Q: Which outcomes we can expect from Chinese, Japanese investors in US sovereign?

PETER COHAN: The market’s reaction suggests that Chinese and Japanese investors are going to see U.S. government securities as more attractive because the fear of a downgrade will boost the odds of stronger U.S. financial condition. Thus, the U.S.’s role as a safe haven will be reinforced.
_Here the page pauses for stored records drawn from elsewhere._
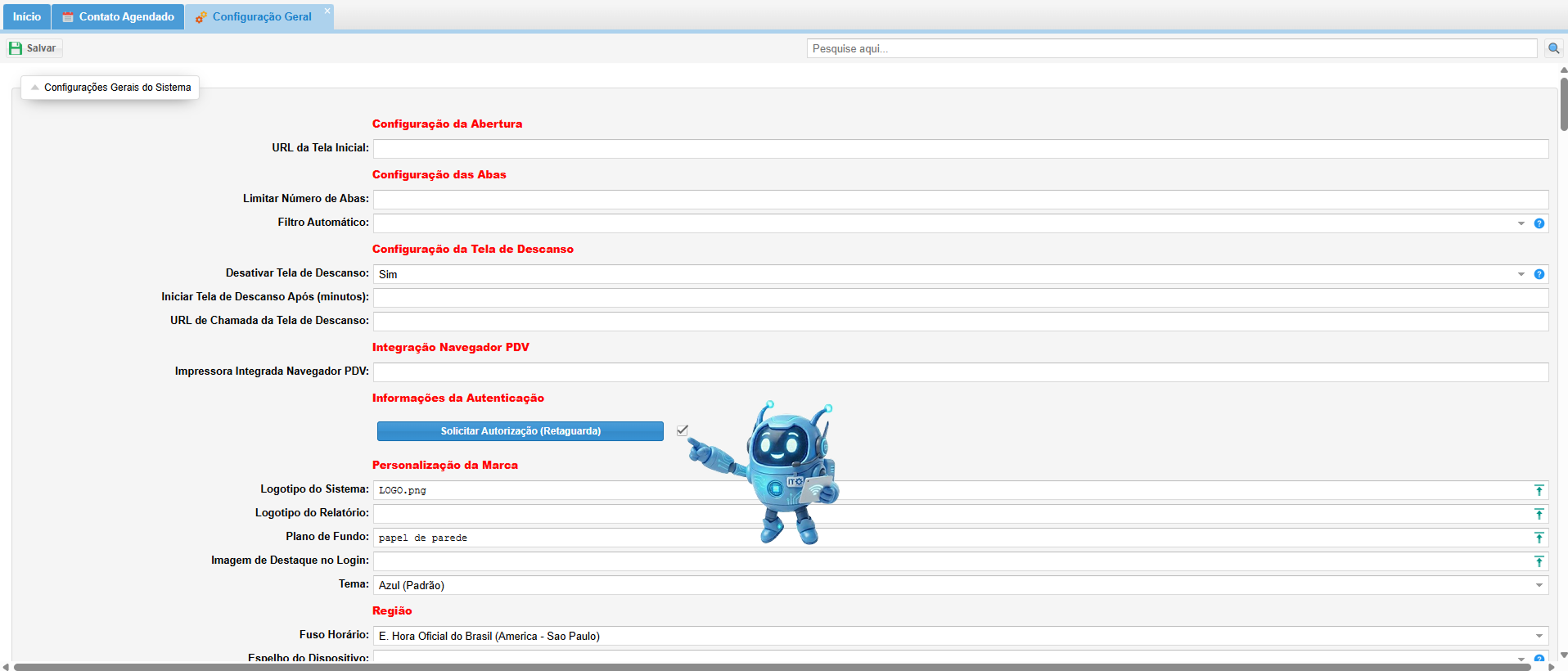Open the Filtro Automático dropdown
Screen dimensions: 1568x671
pos(1521,223)
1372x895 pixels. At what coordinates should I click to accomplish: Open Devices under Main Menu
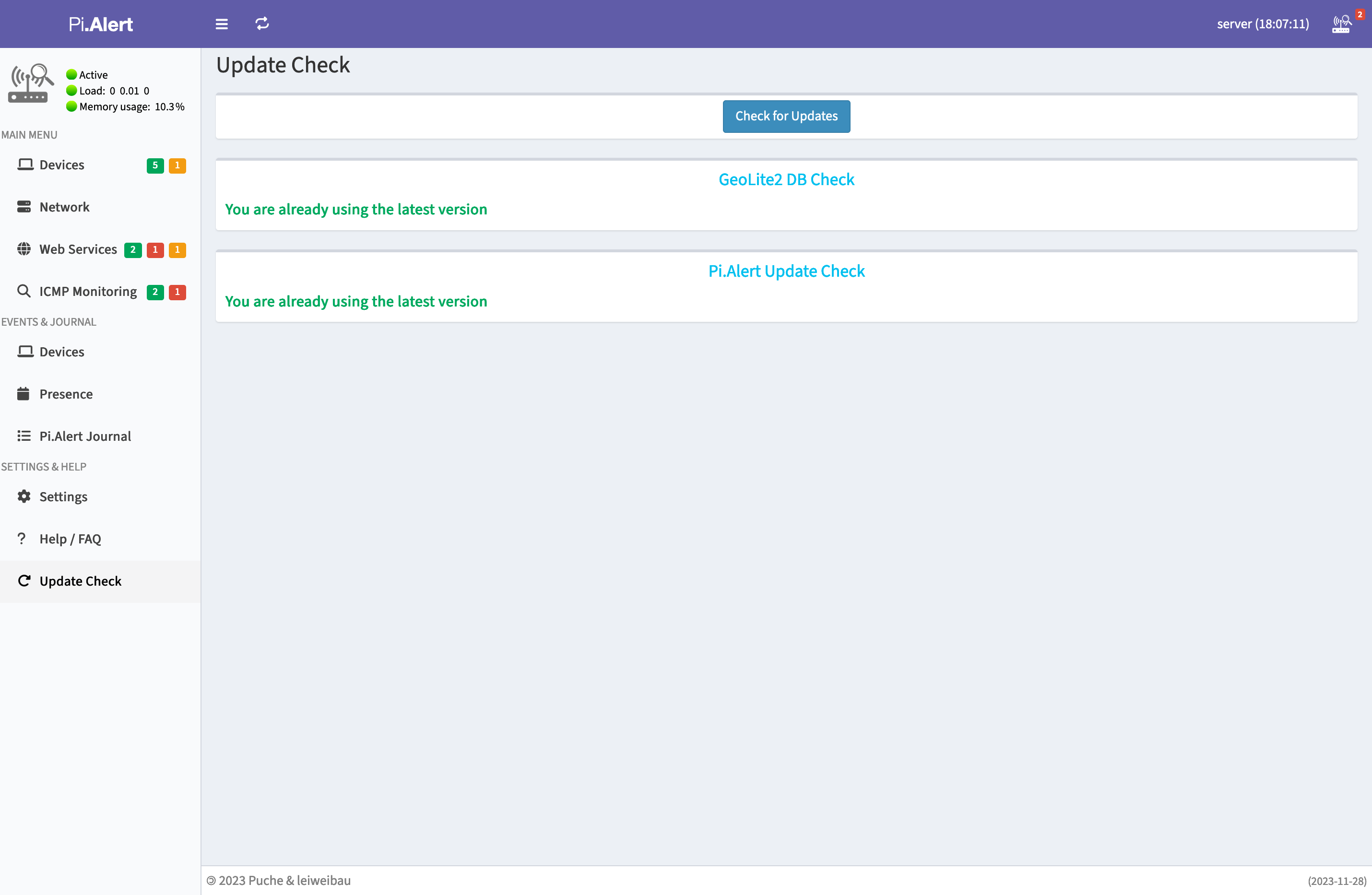coord(62,165)
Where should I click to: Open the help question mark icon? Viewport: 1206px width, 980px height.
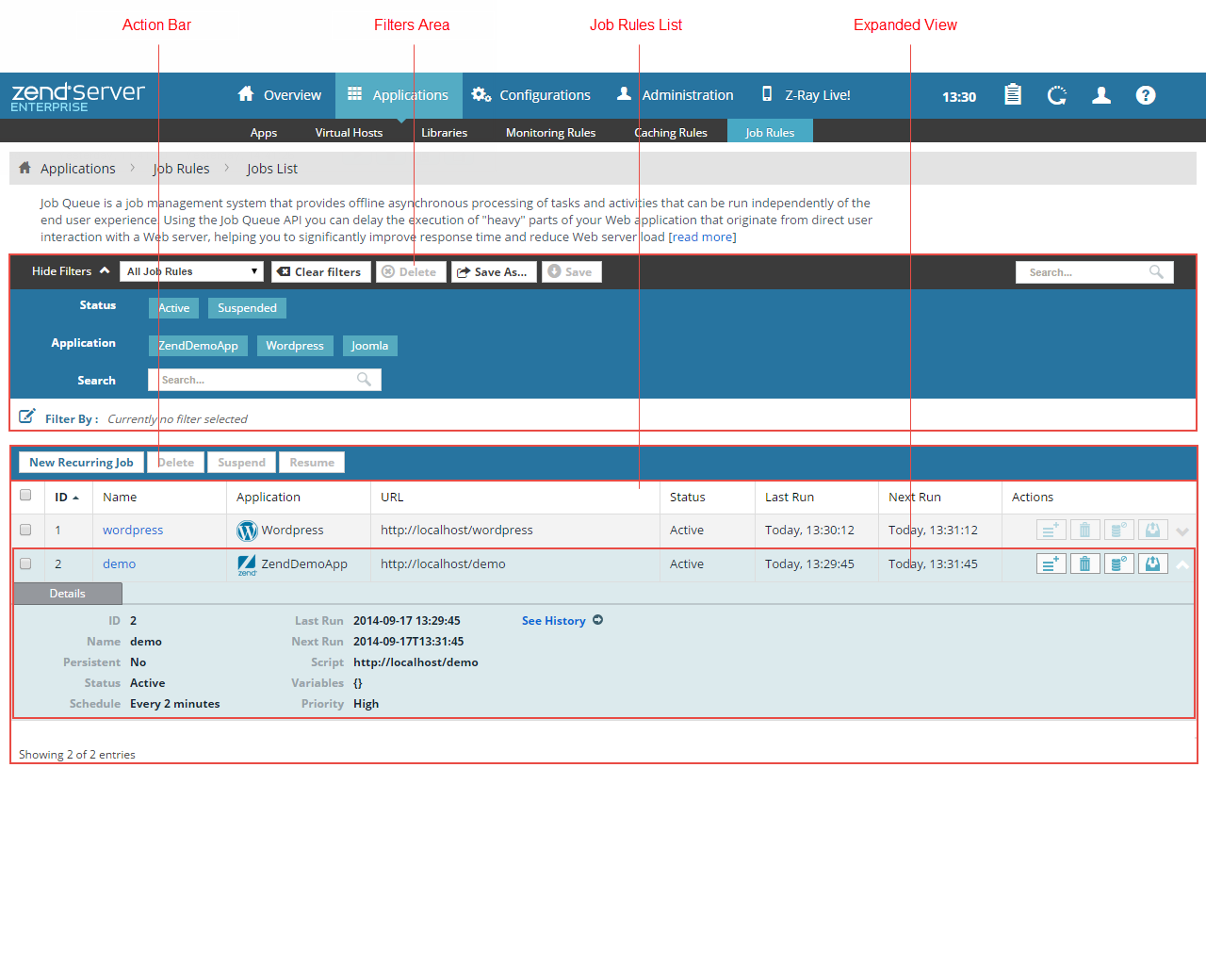point(1146,95)
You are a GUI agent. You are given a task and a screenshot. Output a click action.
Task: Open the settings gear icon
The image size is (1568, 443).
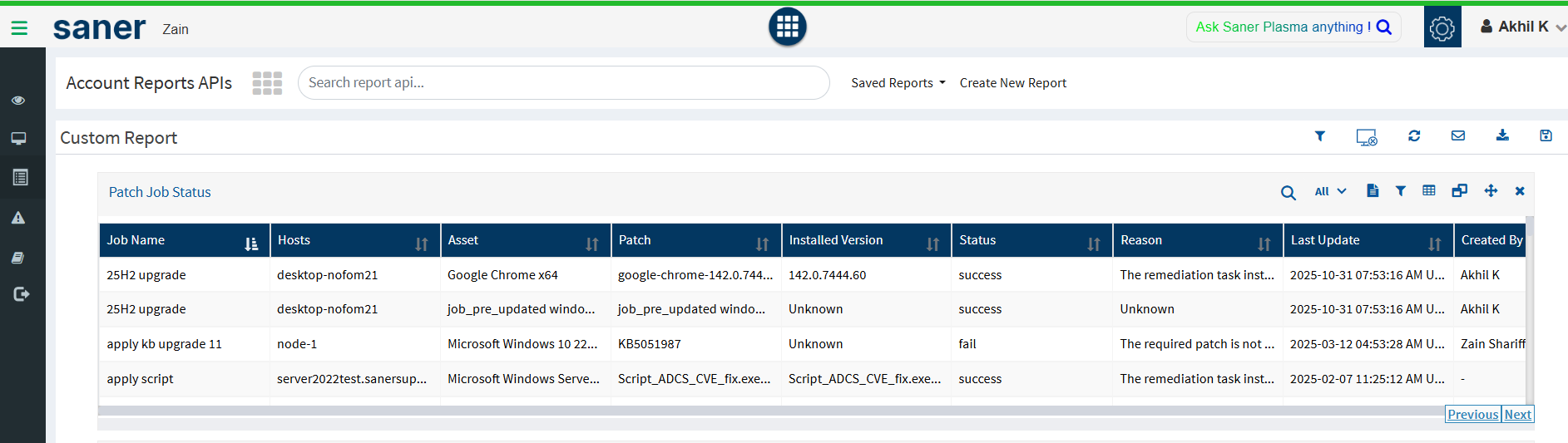click(1442, 27)
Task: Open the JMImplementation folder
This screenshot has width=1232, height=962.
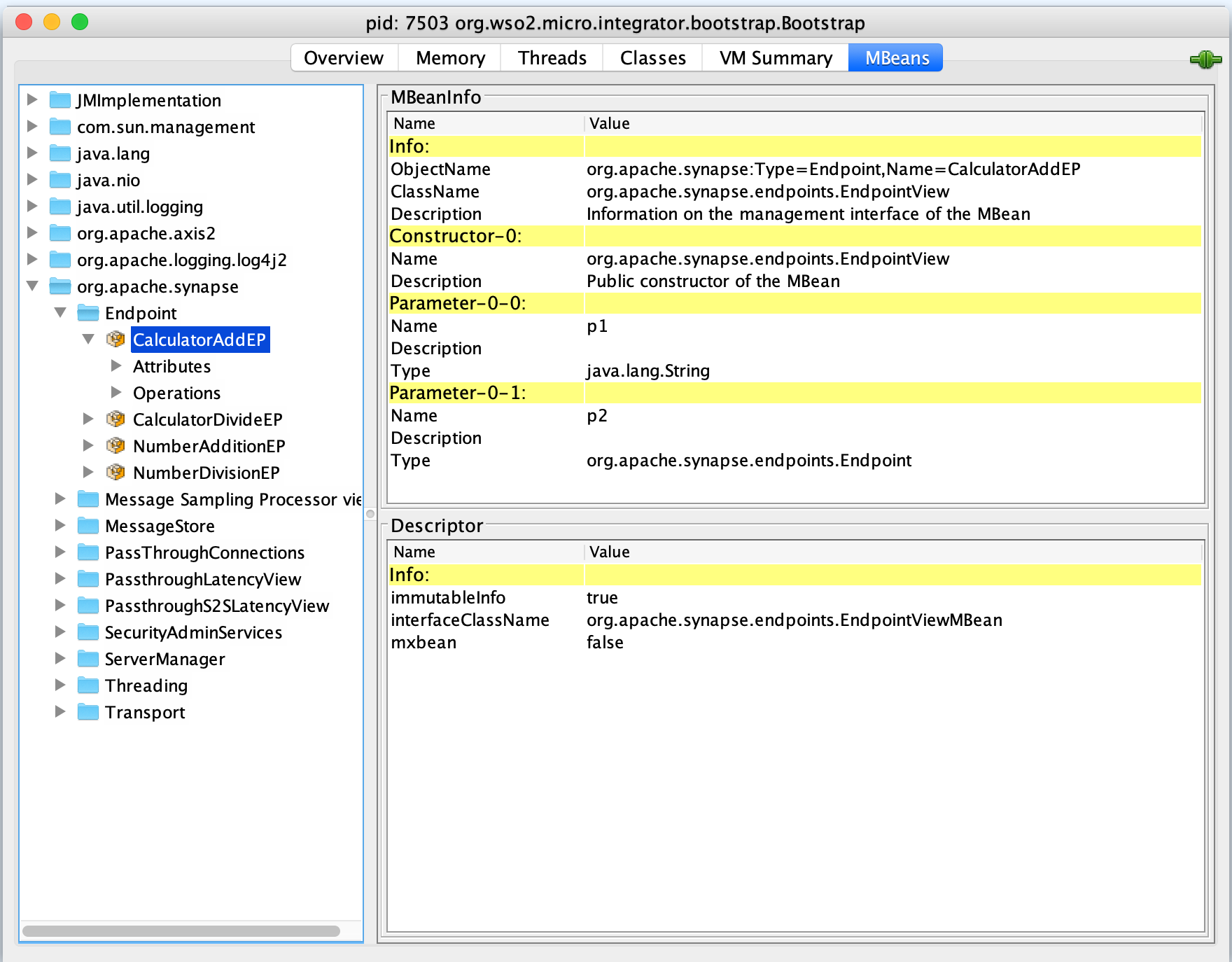Action: pos(60,100)
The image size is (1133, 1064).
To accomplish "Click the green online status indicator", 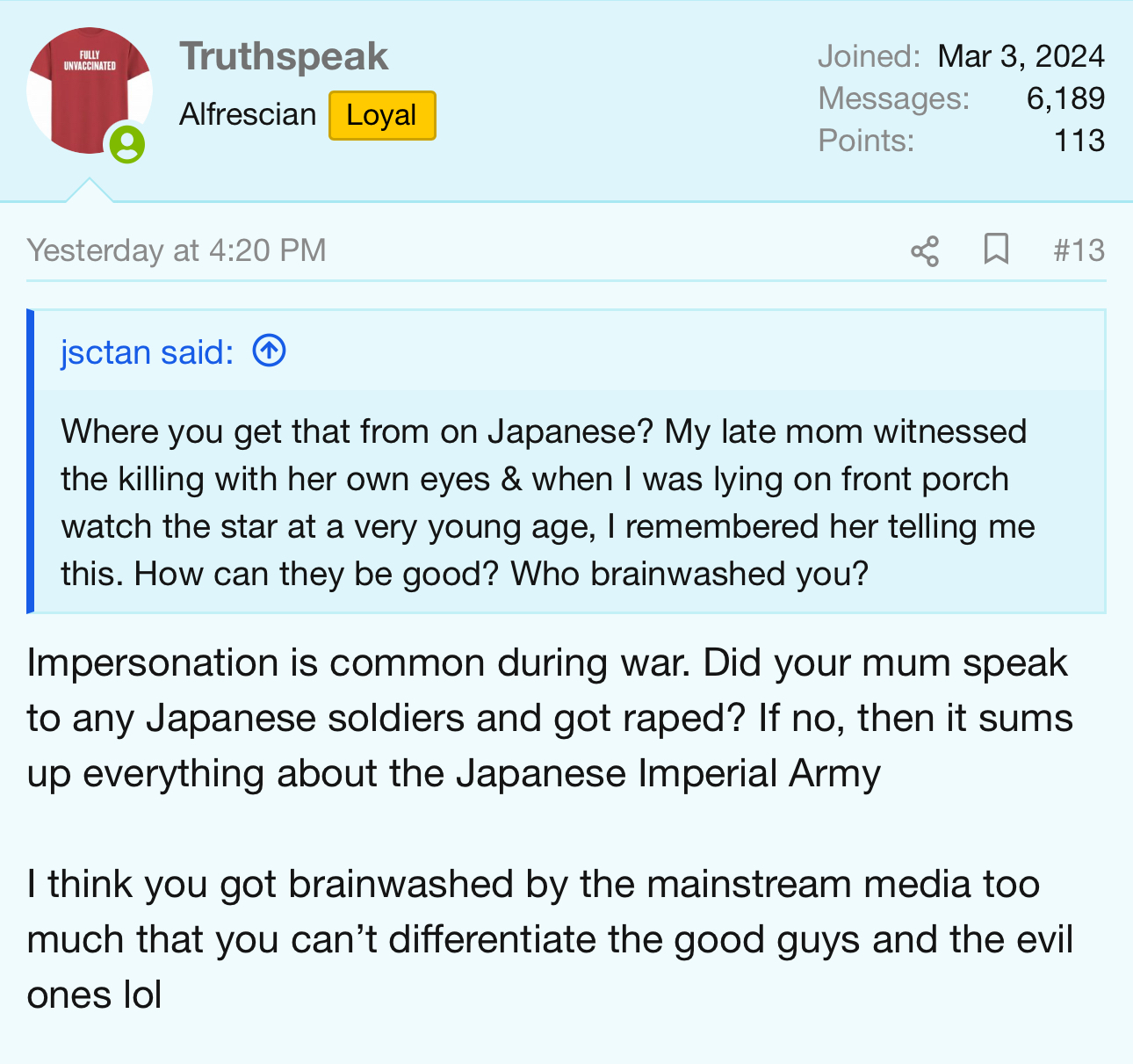I will [x=127, y=143].
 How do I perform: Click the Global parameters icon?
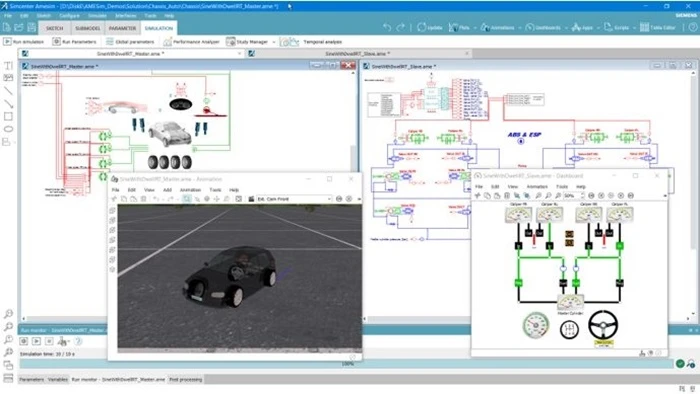pos(110,41)
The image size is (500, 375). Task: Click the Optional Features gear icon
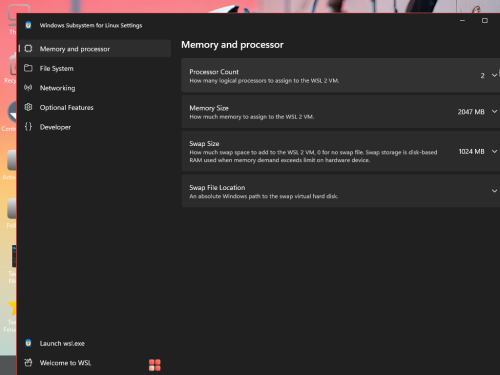(x=28, y=107)
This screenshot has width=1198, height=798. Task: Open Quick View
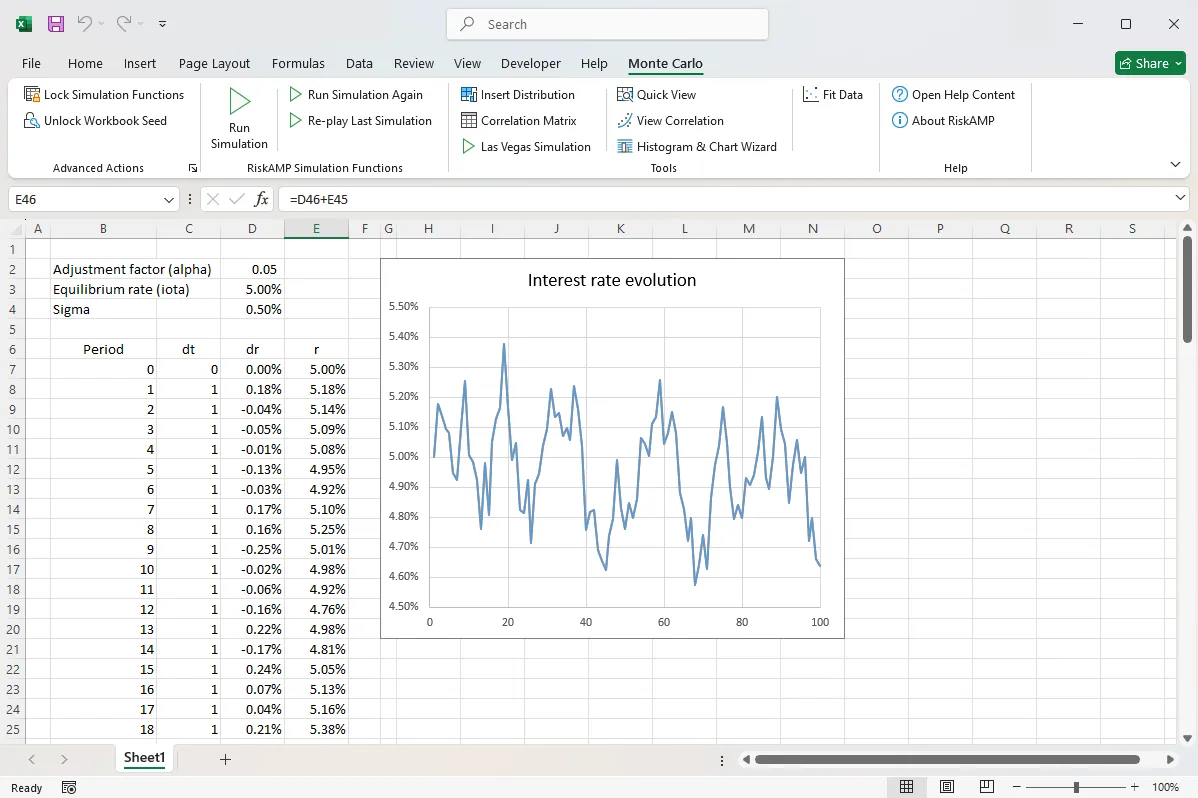[x=657, y=94]
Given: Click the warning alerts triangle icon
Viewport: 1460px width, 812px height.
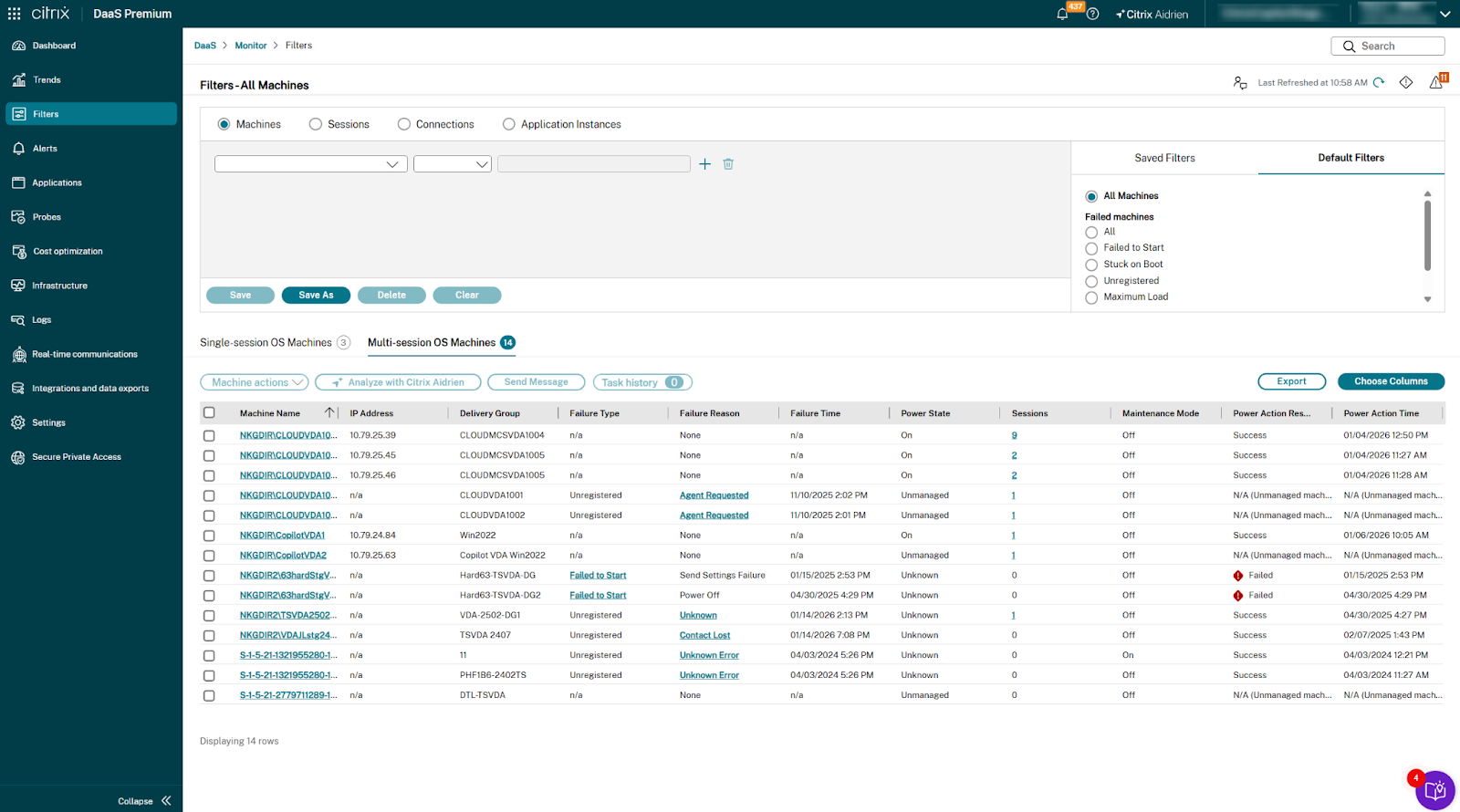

DAVID CAPLOE: Well, that’s always an open question, but I don’t think either the Chinese or Japanese are going to stampede out of US bonds, albeit for different reasons. As you know, the yen shot up right after the tsunami, on anticipation of massive yen repatriation for re-building. But as soon as there was an intervention, the yen fell back again, which I think says the Japanese realize they are in for a long haul, and will need the goodwill of the US to have a prayer of getting back on their feet. Therefore, I don’t think they are going to want to alienate Americans over a few basis points, especially given their own weakness, both since 1989 and most recently. The Chinese also tend to be very patient in their dealings with external sovereign debt, so I don’t think they’re going to be stampeding either. The US pessimists argue they will soon use their dollar liquidity to purchase American assets, which may or may not happen. But the Chinese know they benefit greatly from the structural dynamics of the current world political economy, in some ways more than any other country, so I don’t think they’re going to do anything to jeopardize the current system.